Please output the lines shown below exactly as they appear.

:: SUPPLIED RECORDS ::

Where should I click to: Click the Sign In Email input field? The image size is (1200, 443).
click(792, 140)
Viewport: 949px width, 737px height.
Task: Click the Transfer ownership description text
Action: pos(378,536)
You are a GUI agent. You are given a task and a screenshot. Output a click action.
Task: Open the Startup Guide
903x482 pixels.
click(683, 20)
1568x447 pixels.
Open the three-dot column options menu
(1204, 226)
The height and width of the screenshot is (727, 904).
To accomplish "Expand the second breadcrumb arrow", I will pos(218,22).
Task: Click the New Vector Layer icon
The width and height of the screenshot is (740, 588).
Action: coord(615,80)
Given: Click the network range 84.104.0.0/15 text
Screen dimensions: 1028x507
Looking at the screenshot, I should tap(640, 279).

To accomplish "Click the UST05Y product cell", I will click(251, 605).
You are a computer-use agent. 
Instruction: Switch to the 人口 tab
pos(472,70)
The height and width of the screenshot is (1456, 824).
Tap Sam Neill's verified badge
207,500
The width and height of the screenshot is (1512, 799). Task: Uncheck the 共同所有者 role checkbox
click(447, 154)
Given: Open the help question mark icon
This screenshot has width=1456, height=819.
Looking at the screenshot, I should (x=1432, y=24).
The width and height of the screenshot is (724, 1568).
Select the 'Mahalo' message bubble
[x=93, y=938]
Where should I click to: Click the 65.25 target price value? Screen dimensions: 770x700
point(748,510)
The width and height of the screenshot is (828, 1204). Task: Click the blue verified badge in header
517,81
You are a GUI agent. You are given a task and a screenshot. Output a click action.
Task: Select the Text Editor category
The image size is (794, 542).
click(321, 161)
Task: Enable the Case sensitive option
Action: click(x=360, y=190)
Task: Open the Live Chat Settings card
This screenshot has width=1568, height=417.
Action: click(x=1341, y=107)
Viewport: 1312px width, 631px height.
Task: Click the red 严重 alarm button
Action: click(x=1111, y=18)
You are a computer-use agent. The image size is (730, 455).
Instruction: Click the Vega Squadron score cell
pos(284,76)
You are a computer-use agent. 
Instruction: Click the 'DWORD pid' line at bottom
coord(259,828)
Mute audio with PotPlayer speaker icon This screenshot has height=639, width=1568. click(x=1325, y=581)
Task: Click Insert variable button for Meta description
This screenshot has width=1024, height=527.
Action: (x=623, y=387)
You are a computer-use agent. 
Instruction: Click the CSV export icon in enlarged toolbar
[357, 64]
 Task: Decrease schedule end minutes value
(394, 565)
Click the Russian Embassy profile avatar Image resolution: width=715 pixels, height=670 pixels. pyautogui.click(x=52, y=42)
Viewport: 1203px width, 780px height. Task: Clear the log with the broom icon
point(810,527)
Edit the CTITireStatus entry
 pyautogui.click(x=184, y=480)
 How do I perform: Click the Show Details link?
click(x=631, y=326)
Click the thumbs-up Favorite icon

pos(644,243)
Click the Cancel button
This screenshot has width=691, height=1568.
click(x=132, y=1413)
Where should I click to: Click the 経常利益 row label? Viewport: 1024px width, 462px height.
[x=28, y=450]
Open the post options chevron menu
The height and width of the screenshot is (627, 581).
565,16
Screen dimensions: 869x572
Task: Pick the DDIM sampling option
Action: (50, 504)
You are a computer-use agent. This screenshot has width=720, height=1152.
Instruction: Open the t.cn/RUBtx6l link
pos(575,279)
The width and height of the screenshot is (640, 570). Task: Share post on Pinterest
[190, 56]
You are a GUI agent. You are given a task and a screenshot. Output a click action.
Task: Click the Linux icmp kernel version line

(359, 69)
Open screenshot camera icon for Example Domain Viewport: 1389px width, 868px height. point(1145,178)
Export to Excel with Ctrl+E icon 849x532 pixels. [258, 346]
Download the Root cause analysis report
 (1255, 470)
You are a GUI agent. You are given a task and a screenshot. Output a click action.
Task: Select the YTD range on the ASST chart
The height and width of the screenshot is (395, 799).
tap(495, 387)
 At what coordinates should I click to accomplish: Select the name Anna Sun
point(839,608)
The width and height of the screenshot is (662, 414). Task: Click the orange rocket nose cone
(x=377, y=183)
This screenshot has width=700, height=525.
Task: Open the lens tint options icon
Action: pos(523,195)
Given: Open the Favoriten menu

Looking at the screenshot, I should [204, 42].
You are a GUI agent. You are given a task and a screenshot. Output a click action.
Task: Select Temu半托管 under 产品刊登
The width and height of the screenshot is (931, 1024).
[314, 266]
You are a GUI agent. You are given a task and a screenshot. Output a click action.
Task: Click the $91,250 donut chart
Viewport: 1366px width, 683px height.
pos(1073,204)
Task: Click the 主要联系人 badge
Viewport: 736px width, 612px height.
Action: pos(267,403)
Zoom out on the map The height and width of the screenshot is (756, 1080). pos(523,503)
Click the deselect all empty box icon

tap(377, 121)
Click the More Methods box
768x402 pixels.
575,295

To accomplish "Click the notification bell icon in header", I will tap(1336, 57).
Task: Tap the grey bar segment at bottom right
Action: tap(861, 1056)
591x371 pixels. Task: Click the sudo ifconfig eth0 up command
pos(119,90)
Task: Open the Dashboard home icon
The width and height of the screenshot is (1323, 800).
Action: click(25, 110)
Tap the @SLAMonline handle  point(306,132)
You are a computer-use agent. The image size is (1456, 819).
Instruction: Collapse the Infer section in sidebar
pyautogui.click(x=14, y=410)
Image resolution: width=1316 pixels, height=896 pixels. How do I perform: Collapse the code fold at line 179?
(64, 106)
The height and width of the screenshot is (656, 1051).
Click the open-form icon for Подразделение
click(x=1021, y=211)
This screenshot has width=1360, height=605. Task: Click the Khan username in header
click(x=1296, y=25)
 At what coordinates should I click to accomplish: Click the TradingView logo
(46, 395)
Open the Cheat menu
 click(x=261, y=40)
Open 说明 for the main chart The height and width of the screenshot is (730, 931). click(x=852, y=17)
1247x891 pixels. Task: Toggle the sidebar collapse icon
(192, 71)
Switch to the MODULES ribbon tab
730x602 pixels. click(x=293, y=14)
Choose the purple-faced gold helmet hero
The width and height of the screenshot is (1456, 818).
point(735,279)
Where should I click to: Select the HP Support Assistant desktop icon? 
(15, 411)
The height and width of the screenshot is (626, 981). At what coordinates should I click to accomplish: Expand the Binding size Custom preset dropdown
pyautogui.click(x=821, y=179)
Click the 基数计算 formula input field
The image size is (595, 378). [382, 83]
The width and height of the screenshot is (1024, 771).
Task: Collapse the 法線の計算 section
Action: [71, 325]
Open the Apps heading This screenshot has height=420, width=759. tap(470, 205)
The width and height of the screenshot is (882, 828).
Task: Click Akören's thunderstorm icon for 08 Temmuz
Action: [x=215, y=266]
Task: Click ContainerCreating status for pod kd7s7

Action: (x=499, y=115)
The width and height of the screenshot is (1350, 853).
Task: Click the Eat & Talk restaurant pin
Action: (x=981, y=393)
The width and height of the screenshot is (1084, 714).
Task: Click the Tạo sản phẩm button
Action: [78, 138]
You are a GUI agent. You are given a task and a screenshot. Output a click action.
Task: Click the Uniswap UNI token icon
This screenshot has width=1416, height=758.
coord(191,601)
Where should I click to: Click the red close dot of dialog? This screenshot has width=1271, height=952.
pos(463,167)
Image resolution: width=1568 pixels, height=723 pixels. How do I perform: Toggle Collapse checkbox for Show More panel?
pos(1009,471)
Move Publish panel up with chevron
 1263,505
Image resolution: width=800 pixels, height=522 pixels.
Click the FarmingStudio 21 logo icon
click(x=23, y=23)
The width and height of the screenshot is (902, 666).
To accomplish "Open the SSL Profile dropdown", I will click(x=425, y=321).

:::

> [EXERCISE SOLUTION]
Where should I click to: Click the Sign In Email input field? The image size is (1200, 443).
click(792, 140)
Viewport: 949px width, 737px height.
Task: Click the Transfer ownership description text
Action: pos(378,536)
You are a GUI agent. You are given a task and a screenshot. Output a click action.
Task: Open the Startup Guide
903x482 pixels.
click(683, 20)
1568x447 pixels.
Open the three-dot column options menu
(1204, 226)
The height and width of the screenshot is (727, 904).
To accomplish "Expand the second breadcrumb arrow", I will pos(218,22).
Task: Click the New Vector Layer icon
The width and height of the screenshot is (740, 588).
Action: coord(615,80)
Given: Click the network range 84.104.0.0/15 text
Screen dimensions: 1028x507
Looking at the screenshot, I should tap(640, 279).

To accomplish "Click the UST05Y product cell", I will click(251, 605).
You are a computer-use agent. 
Instruction: Switch to the 人口 tab
pos(472,70)
The height and width of the screenshot is (1456, 824).
Tap Sam Neill's verified badge
207,500
The width and height of the screenshot is (1512, 799). Task: Uncheck the 共同所有者 role checkbox
click(447, 154)
Given: Open the help question mark icon
This screenshot has width=1456, height=819.
Looking at the screenshot, I should (x=1432, y=24).
The width and height of the screenshot is (724, 1568).
Select the 'Mahalo' message bubble
[x=93, y=938]
Where should I click to: Click the 65.25 target price value? Screen dimensions: 770x700
point(748,510)
The width and height of the screenshot is (828, 1204). Task: Click the blue verified badge in header
517,81
You are a GUI agent. You are given a task and a screenshot. Output a click action.
Task: Select the Text Editor category
The image size is (794, 542).
click(321, 161)
Task: Enable the Case sensitive option
Action: click(x=360, y=190)
Task: Open the Live Chat Settings card
This screenshot has width=1568, height=417.
Action: click(x=1341, y=107)
Viewport: 1312px width, 631px height.
Task: Click the red 严重 alarm button
Action: click(x=1111, y=18)
You are a computer-use agent. The image size is (730, 455).
Instruction: Click the Vega Squadron score cell
pos(284,76)
You are a computer-use agent. 
Instruction: Click the 'DWORD pid' line at bottom
coord(259,828)
Mute audio with PotPlayer speaker icon This screenshot has height=639, width=1568. click(x=1325, y=581)
Task: Click Insert variable button for Meta description
This screenshot has width=1024, height=527.
Action: (x=623, y=387)
You are a computer-use agent. 
Instruction: Click the CSV export icon in enlarged toolbar
[357, 64]
 Task: Decrease schedule end minutes value
(394, 565)
Click the Russian Embassy profile avatar Image resolution: width=715 pixels, height=670 pixels. pyautogui.click(x=52, y=42)
Viewport: 1203px width, 780px height. Task: Clear the log with the broom icon
point(810,527)
Edit the CTITireStatus entry
 pyautogui.click(x=184, y=480)
 How do I perform: Click the Show Details link?
click(x=631, y=326)
Click the thumbs-up Favorite icon

pos(644,243)
Click the Cancel button
This screenshot has width=691, height=1568.
click(x=132, y=1413)
Where should I click to: Click the 経常利益 row label? Viewport: 1024px width, 462px height.
[x=28, y=450]
Open the post options chevron menu
The height and width of the screenshot is (627, 581).
565,16
Screen dimensions: 869x572
Task: Pick the DDIM sampling option
Action: (50, 504)
You are a computer-use agent. This screenshot has width=720, height=1152.
Instruction: Open the t.cn/RUBtx6l link
pos(575,279)
The width and height of the screenshot is (640, 570). Task: Share post on Pinterest
[190, 56]
You are a GUI agent. You are given a task and a screenshot. Output a click action.
Task: Click the Linux icmp kernel version line

(359, 69)
Open screenshot camera icon for Example Domain Viewport: 1389px width, 868px height. point(1145,178)
Export to Excel with Ctrl+E icon 849x532 pixels. [258, 346]
Download the Root cause analysis report
 (1255, 470)
You are a GUI agent. You are given a task and a screenshot. Output a click action.
Task: Select the YTD range on the ASST chart
The height and width of the screenshot is (395, 799).
tap(495, 387)
 At what coordinates should I click to accomplish: Select the name Anna Sun
point(839,608)
The width and height of the screenshot is (662, 414). Task: Click the orange rocket nose cone
(x=377, y=183)
This screenshot has width=700, height=525.
Task: Open the lens tint options icon
Action: pos(523,195)
Given: Open the Favoriten menu

Looking at the screenshot, I should [204, 42].
You are a GUI agent. You are given a task and a screenshot. Output a click action.
Task: Select Temu半托管 under 产品刊登
The width and height of the screenshot is (931, 1024).
[314, 266]
You are a GUI agent. You are given a task and a screenshot. Output a click action.
Task: Click the $91,250 donut chart
Viewport: 1366px width, 683px height.
pos(1073,204)
Task: Click the 主要联系人 badge
Viewport: 736px width, 612px height.
Action: pos(267,403)
Zoom out on the map The height and width of the screenshot is (756, 1080). pos(523,503)
Click the deselect all empty box icon

tap(377, 121)
Click the More Methods box
768x402 pixels.
575,295

To accomplish "Click the notification bell icon in header", I will tap(1336, 57).
Task: Tap the grey bar segment at bottom right
Action: tap(861, 1056)
591x371 pixels. Task: Click the sudo ifconfig eth0 up command
pos(119,90)
Task: Open the Dashboard home icon
The width and height of the screenshot is (1323, 800).
Action: click(25, 110)
Tap the @SLAMonline handle  point(306,132)
You are a computer-use agent. The image size is (1456, 819).
Instruction: Collapse the Infer section in sidebar
pyautogui.click(x=14, y=410)
Image resolution: width=1316 pixels, height=896 pixels. How do I perform: Collapse the code fold at line 179?
(64, 106)
The height and width of the screenshot is (656, 1051).
Click the open-form icon for Подразделение
click(x=1021, y=211)
This screenshot has width=1360, height=605. Task: Click the Khan username in header
click(x=1296, y=25)
 At what coordinates should I click to accomplish: Click the TradingView logo
(46, 395)
Open the Cheat menu
 click(x=261, y=40)
Open 说明 for the main chart The height and width of the screenshot is (730, 931). click(x=852, y=17)
1247x891 pixels. Task: Toggle the sidebar collapse icon
(192, 71)
Switch to the MODULES ribbon tab
730x602 pixels. click(x=293, y=14)
Choose the purple-faced gold helmet hero
The width and height of the screenshot is (1456, 818).
point(735,279)
Where should I click to: Select the HP Support Assistant desktop icon? 
(15, 411)
The height and width of the screenshot is (626, 981). At what coordinates should I click to accomplish: Expand the Binding size Custom preset dropdown
pyautogui.click(x=821, y=179)
Click the 基数计算 formula input field
The image size is (595, 378). [382, 83]
The width and height of the screenshot is (1024, 771).
Task: Collapse the 法線の計算 section
Action: [71, 325]
Open the Apps heading This screenshot has height=420, width=759. tap(470, 205)
The width and height of the screenshot is (882, 828).
Task: Click Akören's thunderstorm icon for 08 Temmuz
Action: [x=215, y=266]
Task: Click ContainerCreating status for pod kd7s7

Action: (x=499, y=115)
The width and height of the screenshot is (1350, 853).
Task: Click the Eat & Talk restaurant pin
Action: (x=981, y=393)
The width and height of the screenshot is (1084, 714).
Task: Click the Tạo sản phẩm button
Action: [78, 138]
You are a GUI agent. You are given a task and a screenshot. Output a click action.
Task: Click the Uniswap UNI token icon
This screenshot has width=1416, height=758.
coord(191,601)
Where should I click to: Click the red close dot of dialog? This screenshot has width=1271, height=952.
pos(463,167)
Image resolution: width=1568 pixels, height=723 pixels. How do I perform: Toggle Collapse checkbox for Show More panel?
pos(1009,471)
Move Publish panel up with chevron
 1263,505
Image resolution: width=800 pixels, height=522 pixels.
Click the FarmingStudio 21 logo icon
click(x=23, y=23)
The width and height of the screenshot is (902, 666).
To accomplish "Open the SSL Profile dropdown", I will click(x=425, y=321).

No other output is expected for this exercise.